The correct answer is dugong which I didn’t eat on account of the mermaid thing.* ‘You ate opossum?!’ I hear you gasp. Yep, tastes like chicken’s rubbery cousin. ‘You ate turtle?!’ Yes, but I didn’t know until after and I cried a little. ‘YOU ATE SPAM?!’ Yes, even though I don’t know what animal Spam formerly was. Nor does anyone.
As a former vegan (a vegetarian minus all the fun stuff that is left once you take away meat) this has been fairly traumatic for me. Deliciously traumatic. I did try and stay vegetarian when I first arrived but after several months of nothing but rice and kumara I looked in the mirror and saw my weak pale sickly zombie doppelganger and then had a dream where a can of tuna gave me permission to eat it. So I did.

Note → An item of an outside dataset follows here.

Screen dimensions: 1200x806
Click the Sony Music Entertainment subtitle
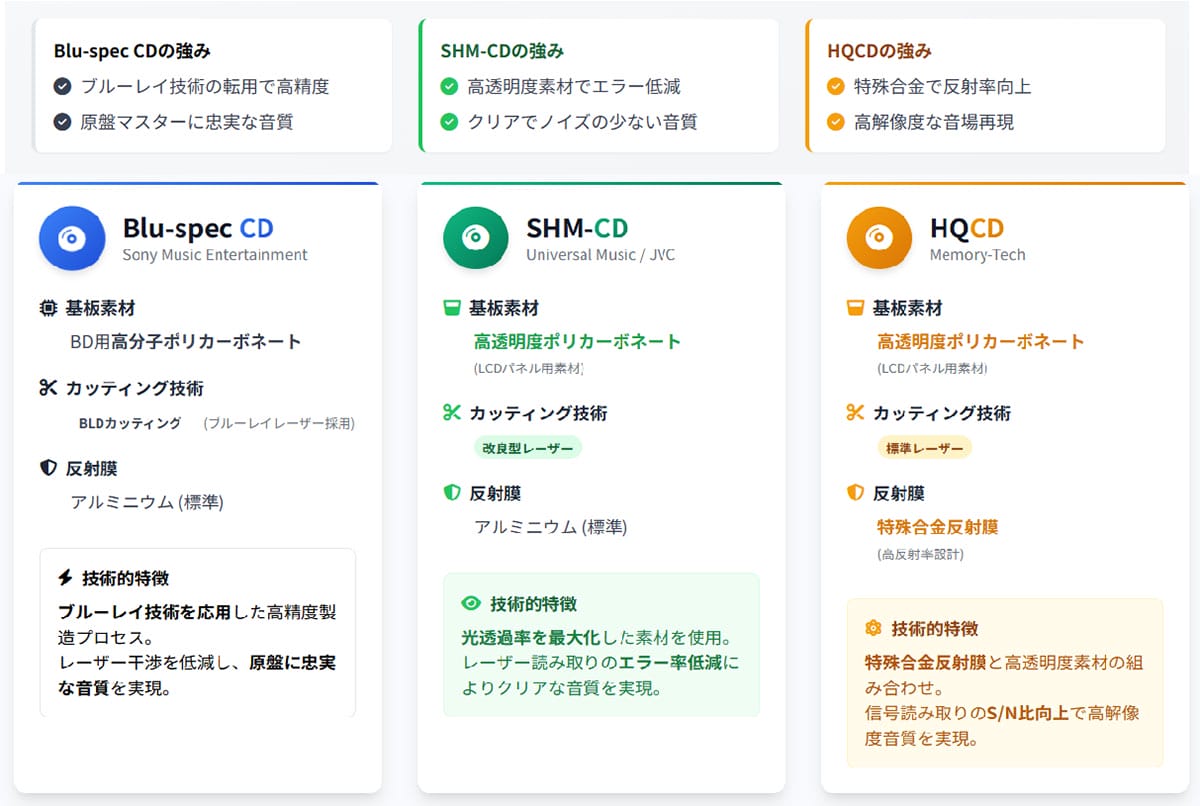215,255
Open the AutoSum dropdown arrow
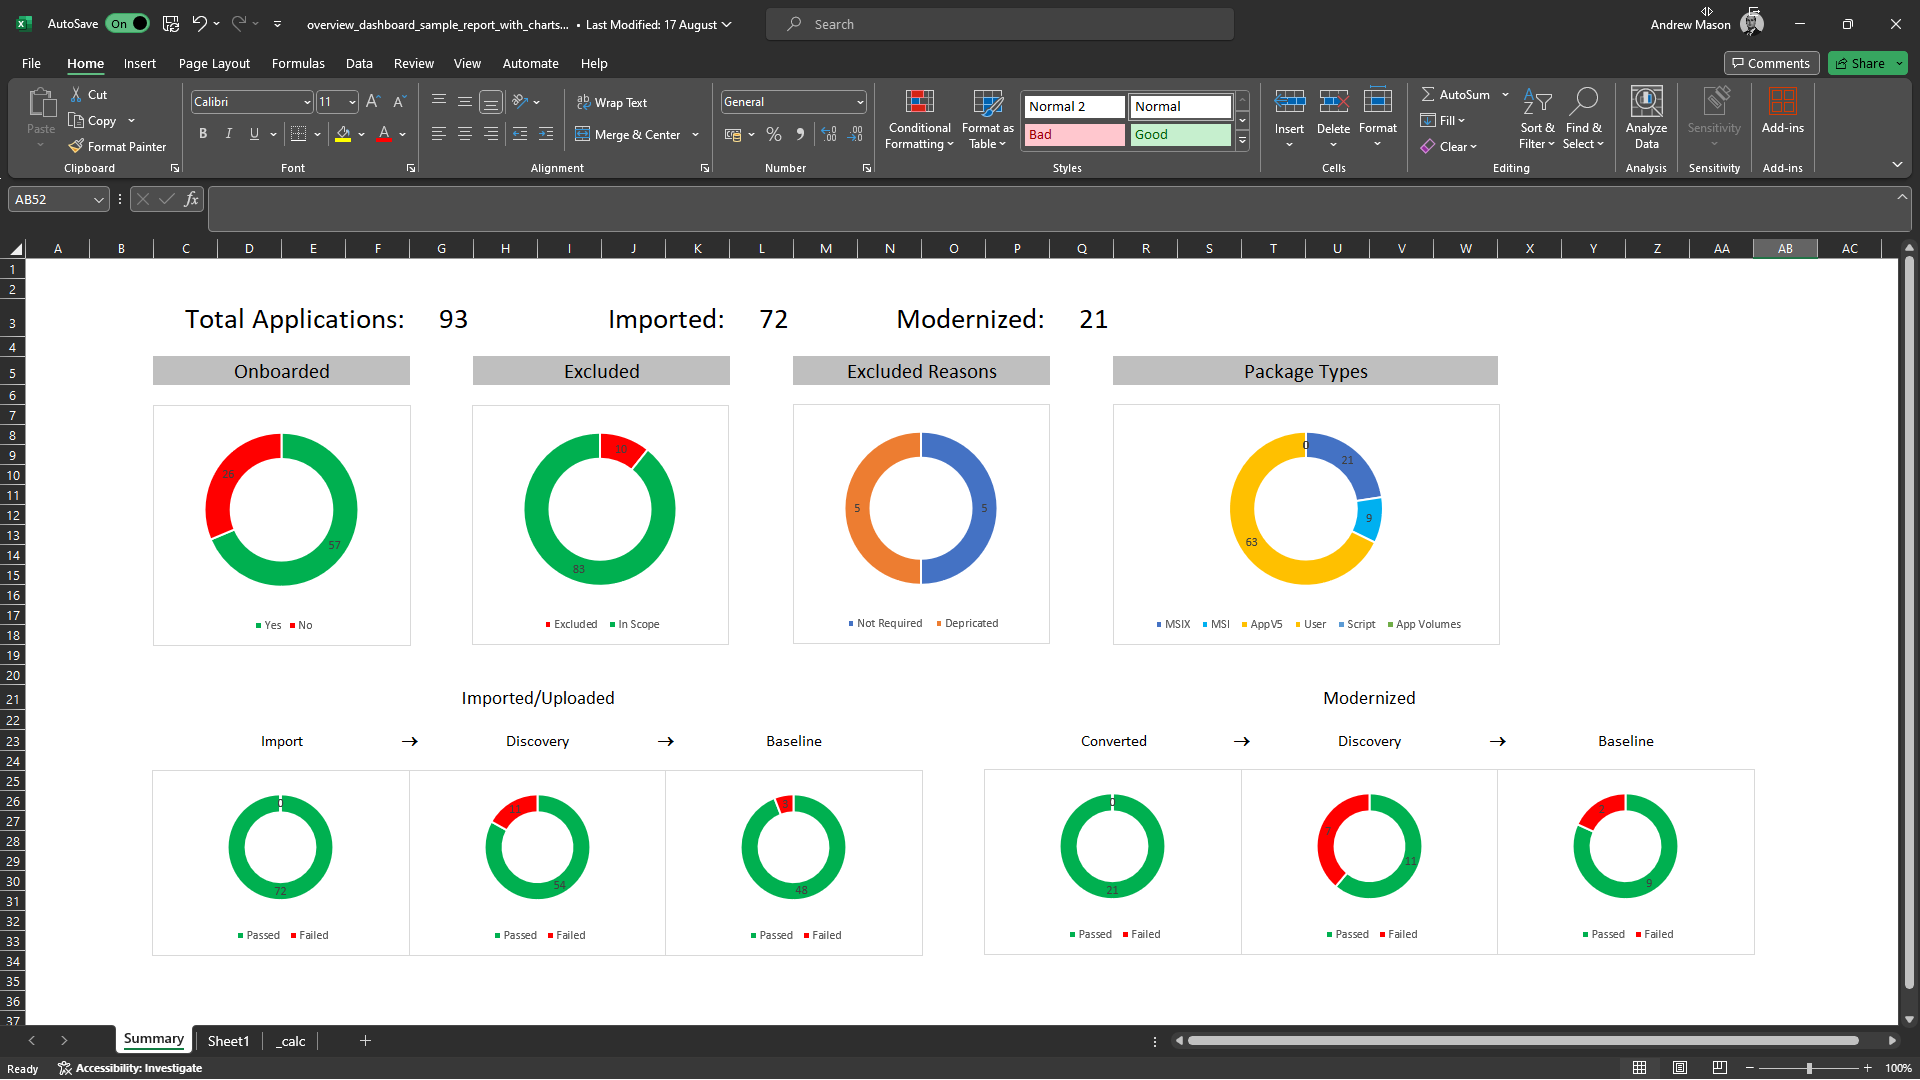The height and width of the screenshot is (1080, 1920). pyautogui.click(x=1505, y=94)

But the main reason I fell off the vego-wagon was because meat is such an important part of culture here. Fishing is a central livelihood for people. Killing a pig, dugong or turtle is a rarity, done only for very special feasts like Christmas, baptisms or funerals, and nothing says ‘outsider’ like refusing such a special meal. So this is a sacrifice I am willing to make. And everyone is happy – I’m happy, the community is happy, my dream tuna is happy, and, most of all, my body is happy because after several months of nothing but carbs I would wake up in the night to hear my digestive system crying ‘fibre... FIBRE!’ in a small, pitiful voice. Everyone wins! ...Except the opossums, dugongs, turtles and Spamimals.
Until next time!
*Fun fact. Did you know that dugongs are the basis for the mermaid myth? Dugongs – or sea cows – have visible, ahem, ‘lady lumps’, and apparently homesick, seasick, lovesick, landsick scurvy-ridden sailors saw them from a distance and thought they looked like fish-tailed ladies. If anyone has seen a dugong’s face they will be offended on behalf of women everywhere.